What you will do: Below are some records. Return exactly their lines from the one containing "At what coordinates should I click to accomplish: Enable" through the one containing "Task: Open the Art Gallery of Alberta avatar", and drop the pictures.
----------------
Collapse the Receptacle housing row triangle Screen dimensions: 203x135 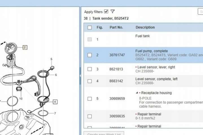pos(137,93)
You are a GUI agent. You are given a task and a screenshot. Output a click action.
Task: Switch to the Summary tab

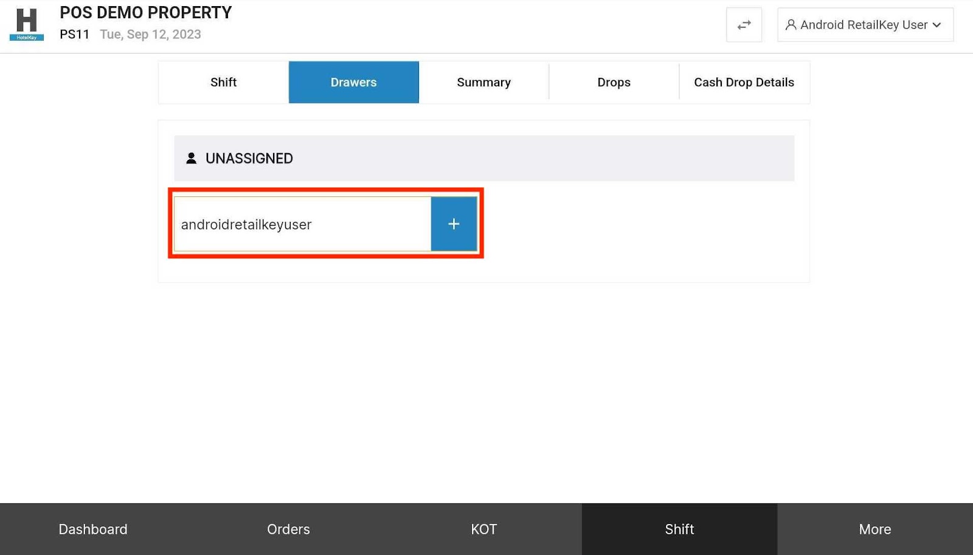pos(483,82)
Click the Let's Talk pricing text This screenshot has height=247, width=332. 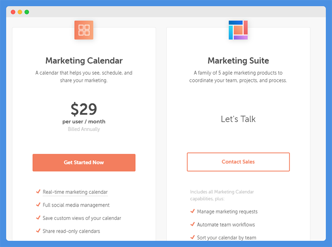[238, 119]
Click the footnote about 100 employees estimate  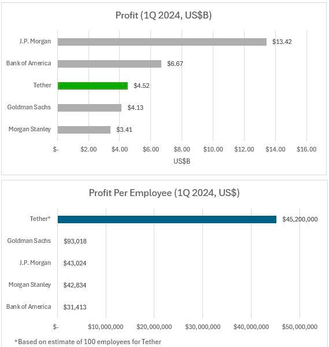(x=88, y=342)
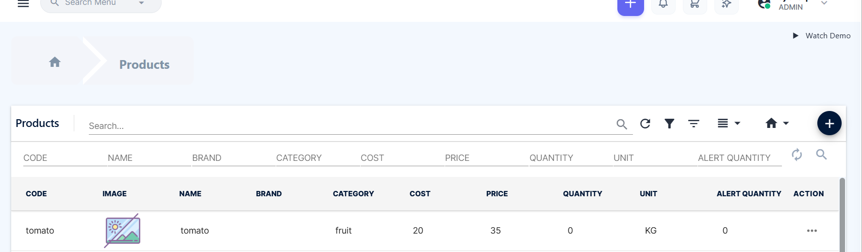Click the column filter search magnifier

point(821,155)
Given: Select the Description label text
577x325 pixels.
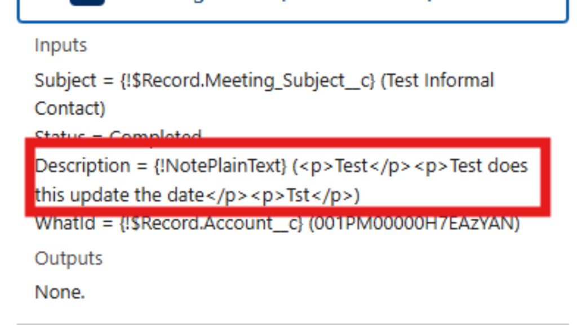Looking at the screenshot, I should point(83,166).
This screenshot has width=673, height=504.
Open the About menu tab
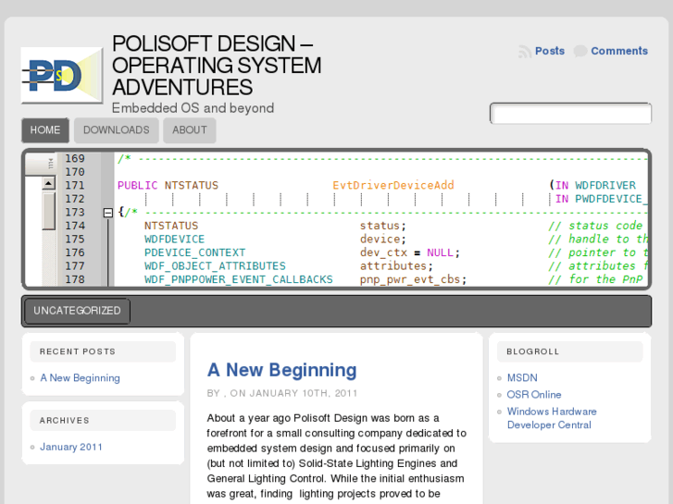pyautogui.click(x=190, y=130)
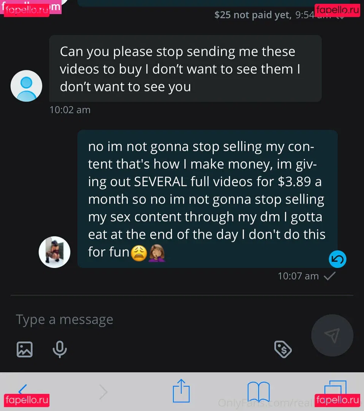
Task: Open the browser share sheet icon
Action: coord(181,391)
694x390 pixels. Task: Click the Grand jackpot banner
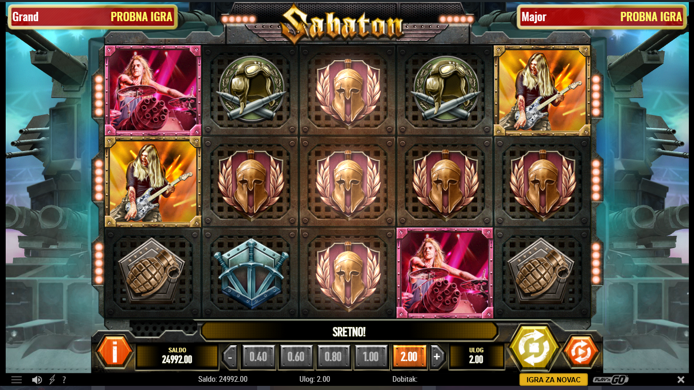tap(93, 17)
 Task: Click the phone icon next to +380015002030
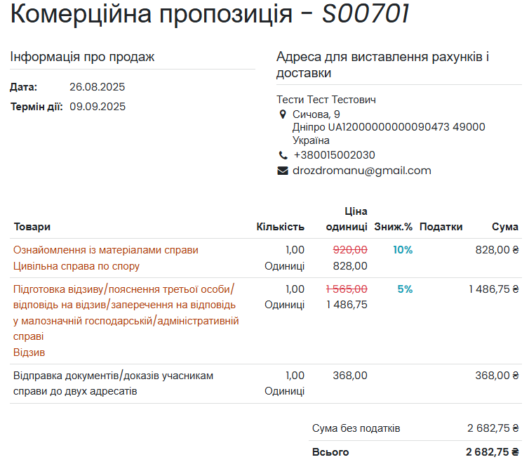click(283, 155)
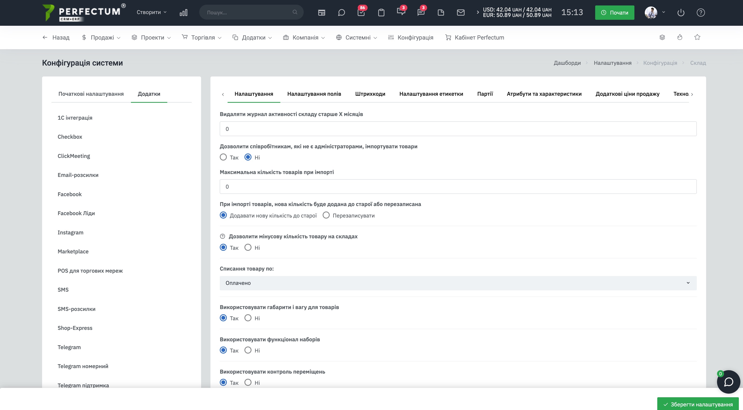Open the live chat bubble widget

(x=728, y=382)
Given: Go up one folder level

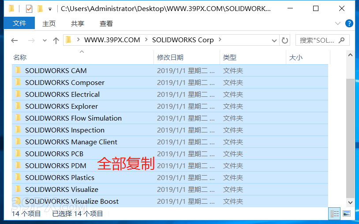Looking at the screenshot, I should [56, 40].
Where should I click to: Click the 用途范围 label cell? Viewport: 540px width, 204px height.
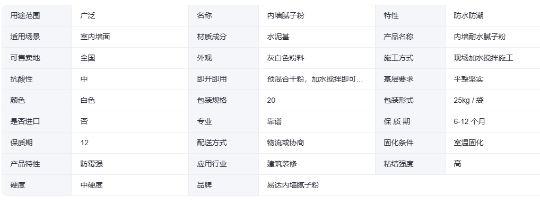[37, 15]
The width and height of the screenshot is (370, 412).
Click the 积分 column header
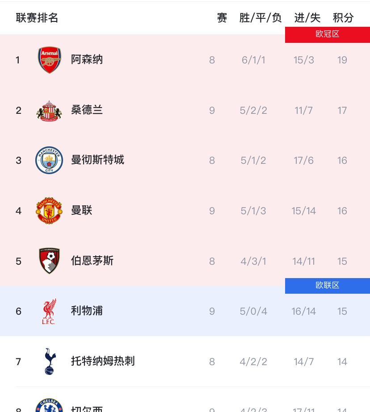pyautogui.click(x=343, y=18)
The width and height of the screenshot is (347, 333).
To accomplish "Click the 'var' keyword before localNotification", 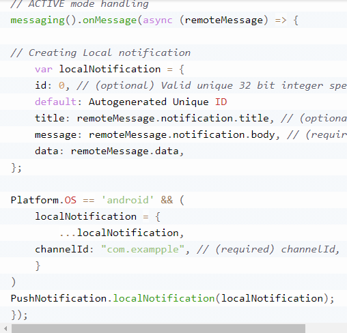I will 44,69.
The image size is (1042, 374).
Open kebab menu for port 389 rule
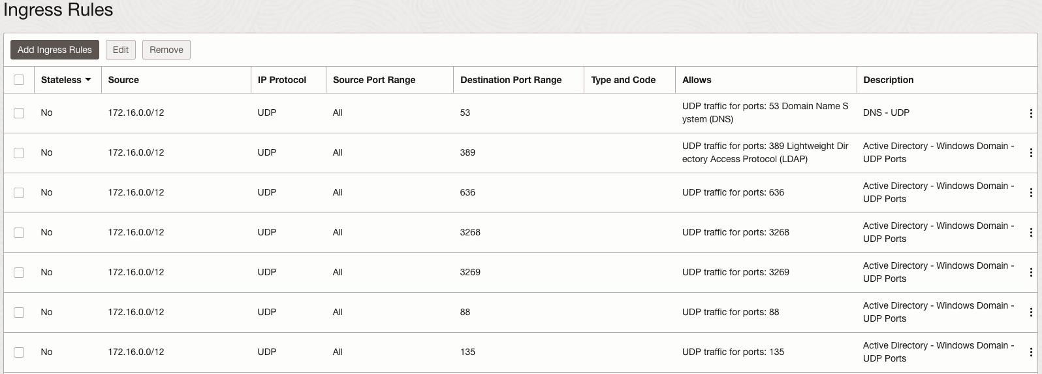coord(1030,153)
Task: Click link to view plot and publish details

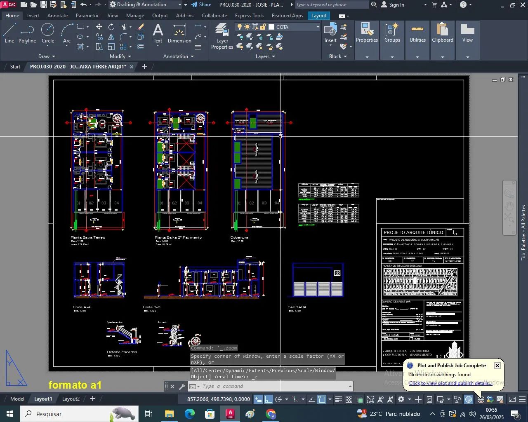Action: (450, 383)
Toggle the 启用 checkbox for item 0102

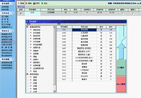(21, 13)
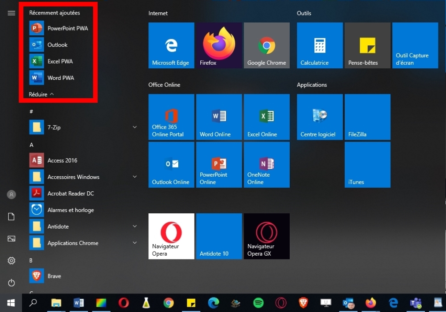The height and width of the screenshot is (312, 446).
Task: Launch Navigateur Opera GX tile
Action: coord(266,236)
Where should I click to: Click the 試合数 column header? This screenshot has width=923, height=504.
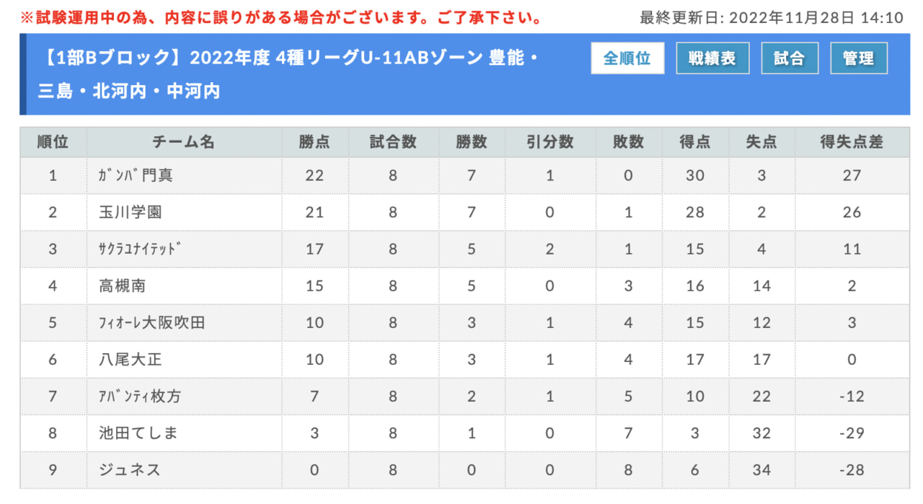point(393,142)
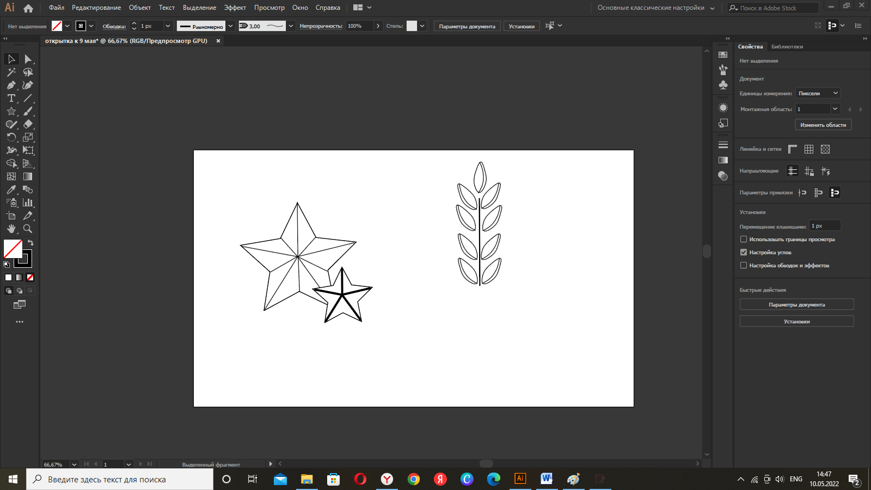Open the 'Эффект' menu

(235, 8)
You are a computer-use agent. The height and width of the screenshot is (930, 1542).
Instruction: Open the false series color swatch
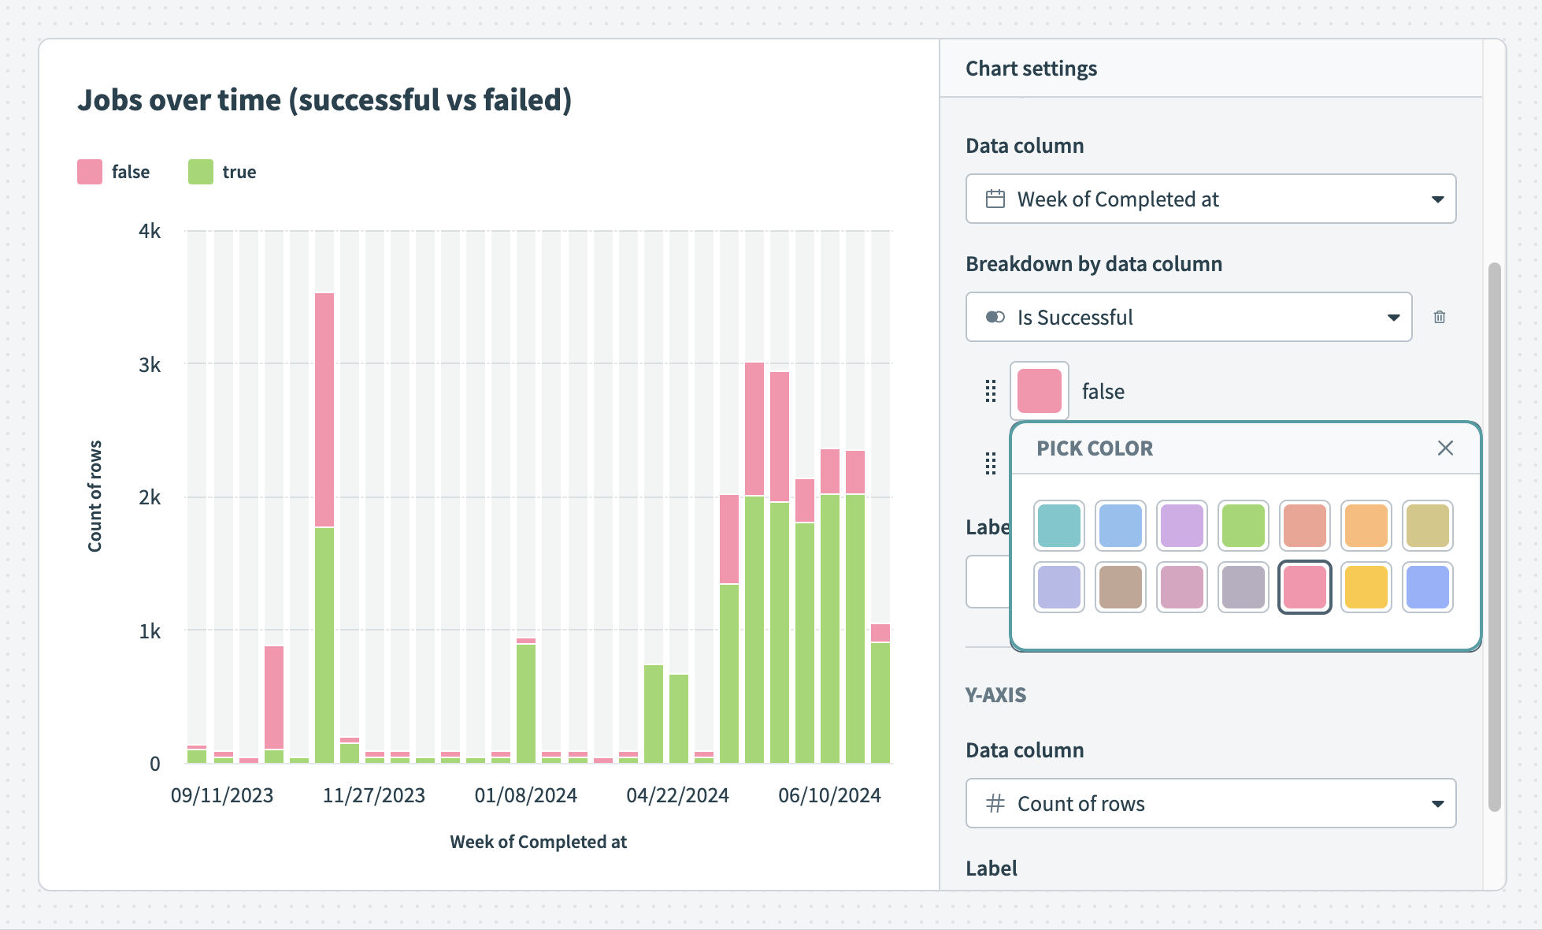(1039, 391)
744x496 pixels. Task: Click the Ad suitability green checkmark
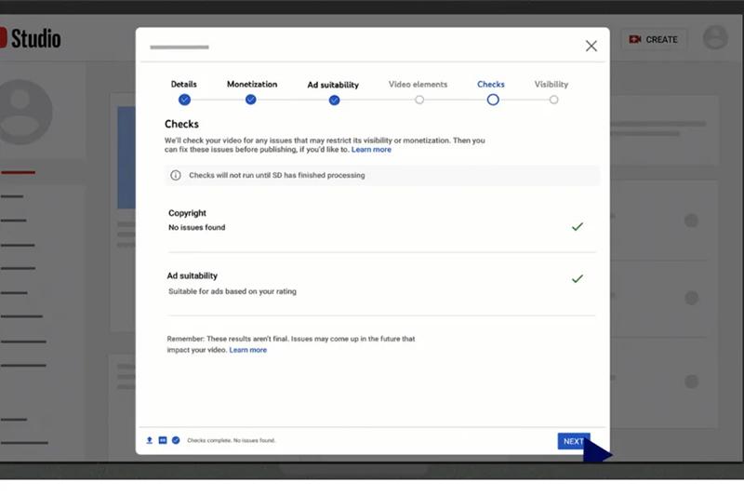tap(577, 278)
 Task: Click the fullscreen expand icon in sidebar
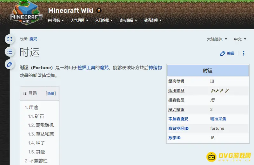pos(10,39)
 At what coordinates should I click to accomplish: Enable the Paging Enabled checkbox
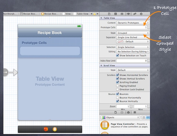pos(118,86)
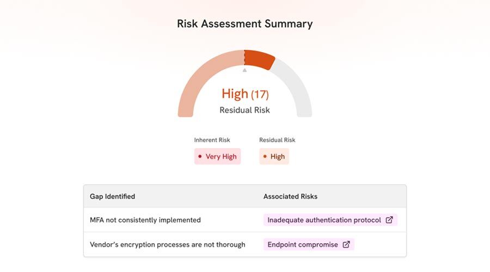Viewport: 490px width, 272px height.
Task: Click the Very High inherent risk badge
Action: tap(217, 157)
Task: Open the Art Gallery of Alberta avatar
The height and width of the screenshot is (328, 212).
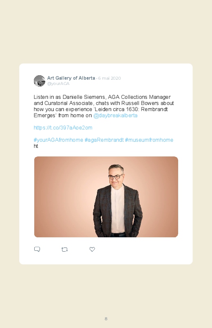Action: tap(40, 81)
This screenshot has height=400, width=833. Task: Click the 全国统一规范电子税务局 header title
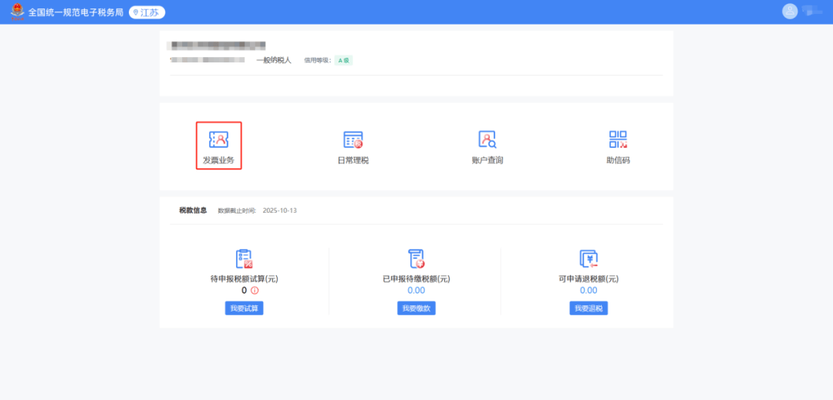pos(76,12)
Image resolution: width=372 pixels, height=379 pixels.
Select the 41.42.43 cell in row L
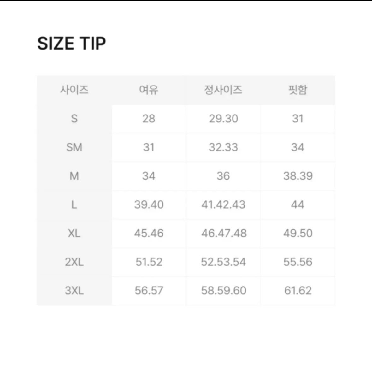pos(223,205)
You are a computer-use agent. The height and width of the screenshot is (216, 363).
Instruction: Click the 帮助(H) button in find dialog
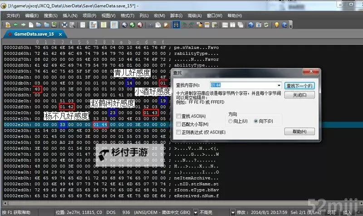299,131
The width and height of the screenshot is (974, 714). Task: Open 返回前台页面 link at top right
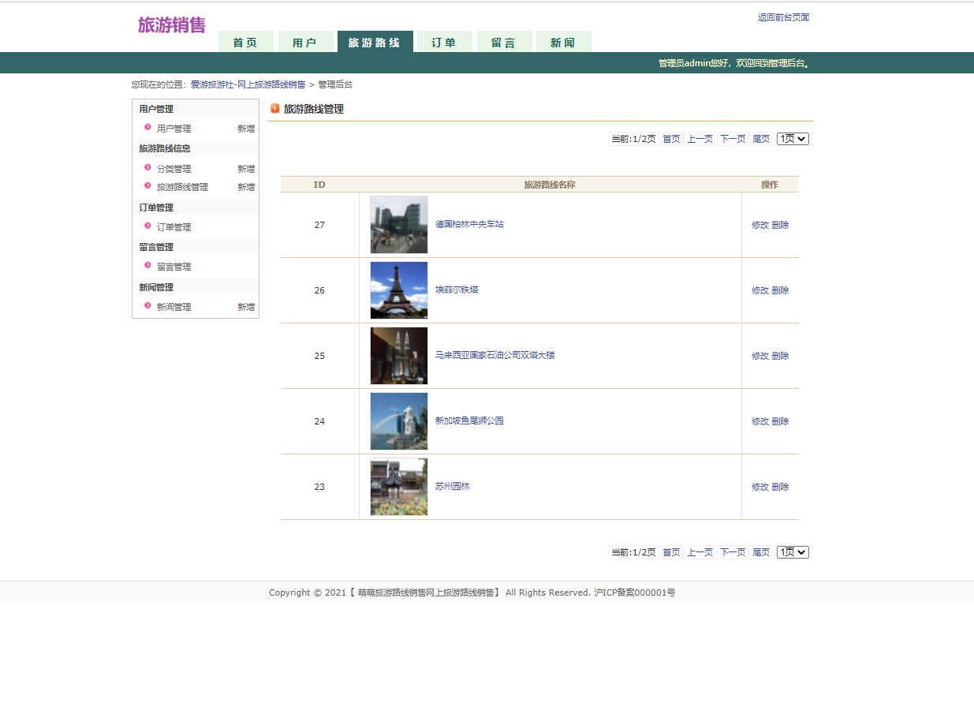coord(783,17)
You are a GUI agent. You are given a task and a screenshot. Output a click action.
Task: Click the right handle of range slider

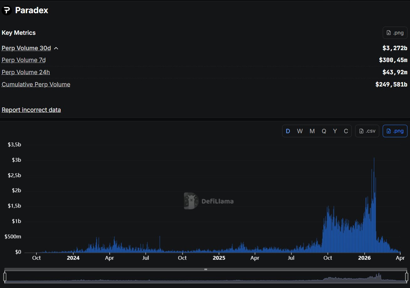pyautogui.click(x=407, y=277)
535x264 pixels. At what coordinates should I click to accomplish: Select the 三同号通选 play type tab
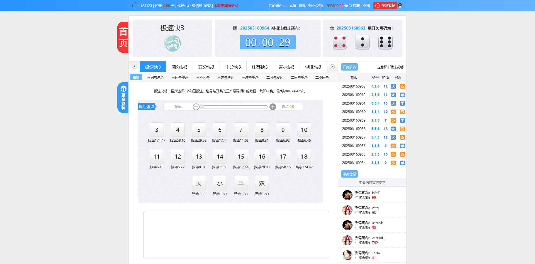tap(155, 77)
----------------
Answer to the problem:
 At what coordinates should I click to accomplish: Enable the Paging Enabled checkbox
pos(118,86)
Viewport: 490px width, 272px height.
Task: Click the Very High inherent risk badge
Action: tap(217, 157)
Task: Open the Art Gallery of Alberta avatar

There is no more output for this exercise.